东京眼(225)京女与阪女
2018/07/05
日经中文网特约撰稿人 健吾:在网路,每逢有文章聊到「女人这种生物」,大家都会很有兴趣看。
女人是神话,她们藏着大量故事。女人互数女人的不是,定会好看。就像现在香港的电视台在播的宫闱剧《深宫计》一样,大家看得乐此不疲,原因是在现实生活,深宫就如办公室,每一个办公室都会有一些不知所谓的女人,不务正事而搞风搞雨。而搞风搞雨的人,就会觉得自己只是「迫得不已」、「为求生存」、「没有选择」之下才会做出令人握腕之事。
在日本,当然亦有很多搞笑艺人,爱以「女人的话题」成为大众的焦点。比方说,我在日本念书的时候,有一个单人脱口秀女艺人代田光(Hikaru Daita),就常把三十岁独身而又不敢宣之于口的事情变成笑话,红过一阵子的。后来因为各种理由,就结婚,现在成为了文具设计师。但这条套路,也有不同的变种。如比渡边直美更早走红,走身型比较硕美路线的柳原可奈子,就把以不同的「模仿」起家,不论是涉谷那种自以为是的「有个性」服饰店员,还是在东京总武线出现的女子高中生,乡下地方修学旅行中的女子高中生,当FM广播DJ的Rico,大家都看得高兴。
只要把不同场域女人的「表现」加以夸张,如把涉谷售货员高八度的声线,说这个是最新流行,那一件「我自己都有一件」,都会令不少人觉得好笑。柳原现在也少搞趣剧,变成了主持人。取而代之的,有另一个叫横泽夏子的,也是重现「日常生活各种令人觉得看不顺眼的女人」这主题成为她表演的重要部份。但相对柳原,横泽的星路好像没有那么顺遂。有分析说,横泽的样子比较「独特」,不是美女,但也没有柳原那种「可爱」的部份,结果观众看横泽的演出时,未能感受幽默,反而只有「被吐糟」的感觉,男性就算觉得有趣,如果女朋友在身旁,都不敢笑得「大声」。
不论是代田、柳原,抑或横泽,她们仨都以「观察日本女人」作为她们创作的养份。这条点子,到台湾的YouTuber黄小爱手上,就更发扬光大。
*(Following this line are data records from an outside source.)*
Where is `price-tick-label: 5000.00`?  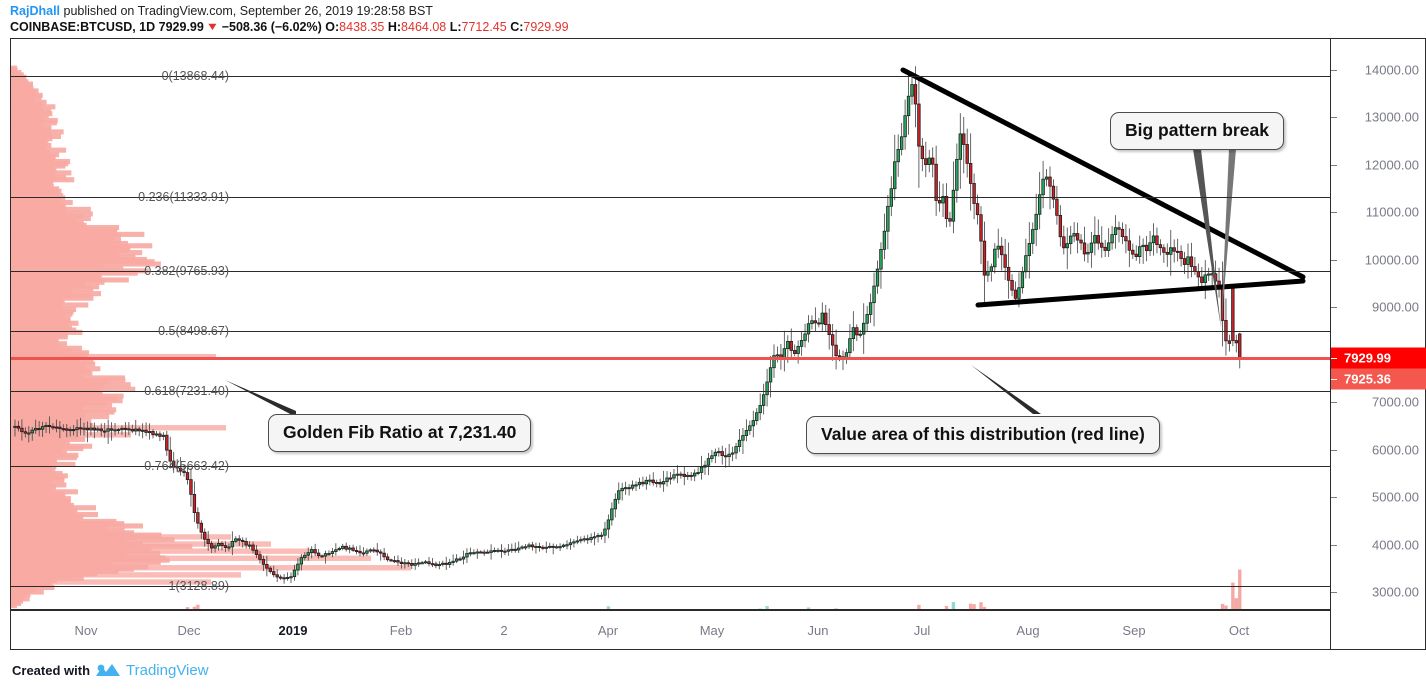 price-tick-label: 5000.00 is located at coordinates (1396, 497).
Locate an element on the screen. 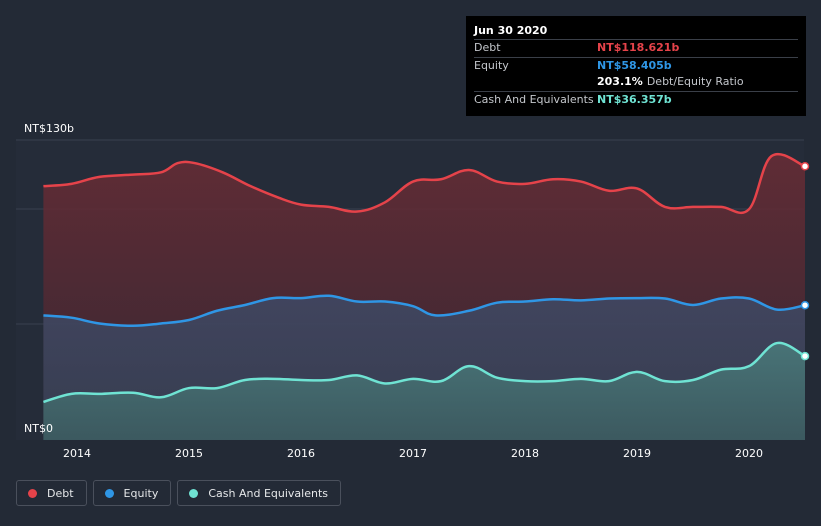 The height and width of the screenshot is (526, 821). legend-item-debt: Debt is located at coordinates (52, 493).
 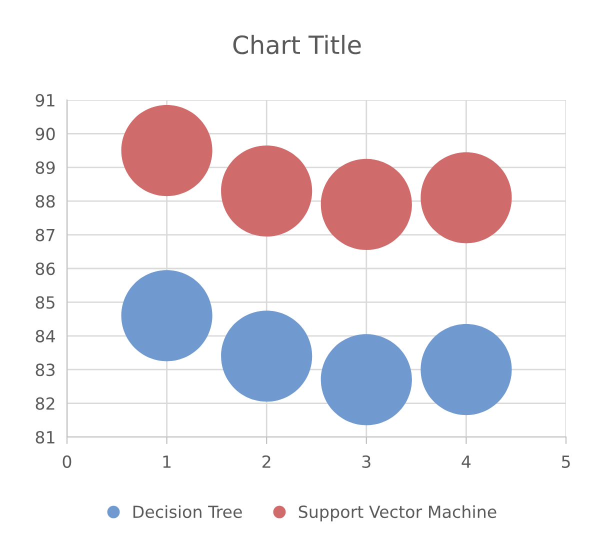 I want to click on x-tick-label: 5, so click(x=566, y=462).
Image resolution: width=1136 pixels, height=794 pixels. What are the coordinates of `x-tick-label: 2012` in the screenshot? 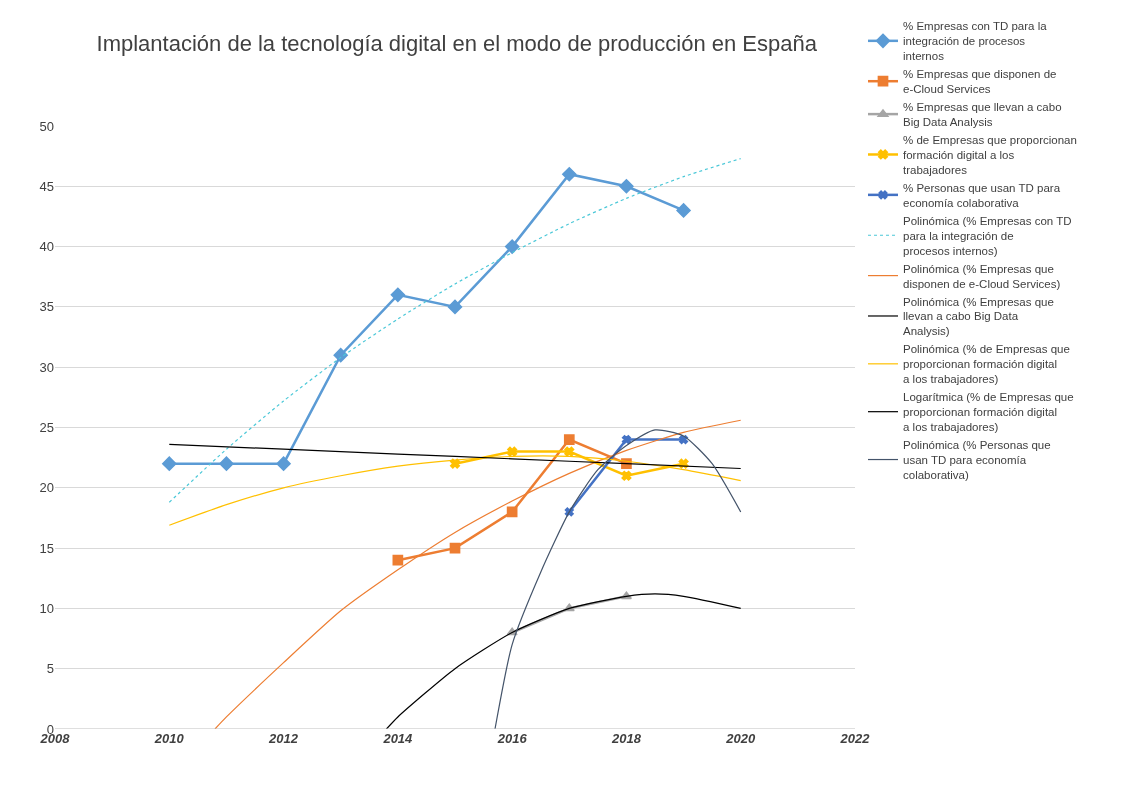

不论是鬼针草班的Cindy老师,还是火锅店的阿琴还是那个为了业配文要洗洗重要部位的槟榔西施……这种「女人的日常」都得到很多观众的支持和共鸣。
女人就是女人,有很多事情男人不能理解的。为什么日本女人可以化两小时妆才出门口?女人要成为一个女人,究竟要学几多事情才足够?中国女人现在都少做厨事,针黹缝纫都不是大家需要学习的范围了。衣服甩钮了,再买就好,反正网购那么方便,经济好起来了一切用钱解决就好。但日本的主妇,仍有一大部份很坚持要自家制便当,便当袋子也要自己亲手缝制才叫「有心」。做女人本来就有很多男人没有麻烦,如每月一次的体质转换。但当一个「被视为有用」、「有竞争力」的女人,就更烦。
最近,看香港观众都很喜爱看的《秘密县民秀》(台译《日本大国民》),就有一节提及,关西两府的女人相互吐糟。大阪出身的「阪女」对京都出身的「京女」颇有意见。如果亚洲地区的人对「日本女人」很有幻想,「京都之女」应是日本男人对女人幻想对象的第一位吧?会穿和服,会说京(都)腔,熟知最多「日本女人应有行为」而会付诸实行,说话留四分,跟男人走后三步,大抵,这些都是男人「想要」的。阪女就会认为,京女这种「见到男人就用京(都)腔」的做法,是太装蒜的绿茶婊。反之,京女的反击就认为,对男人就应该要有「对男人的一套」,那有人是对男人和女人是用同一套的说话模式及用语啊?
一个关西,两个大府,都有两种女人。日本女人当然有趣,只是看她们如何修炼自己,制造自己,建立自己,我都觉得很厉害。心直口快的我,都不得不佩服,为了跟男人相处,为了讨好男人,一个人可以把第二个人藏在自己体内,像九尾的卓罗,在适当的时候拿出来使用。
这种技法,我想我这辈子都学不了。
健吾 简历
80年生,香港专栏作家、香港商业电台节目《光明顶》、《903国民教育》主持,香港中文大学日本研究学系及香港大学专业进修学院讲师。著书超过二十七本,主力研究日本东亚流行文化软实力及多元性别关系等议题。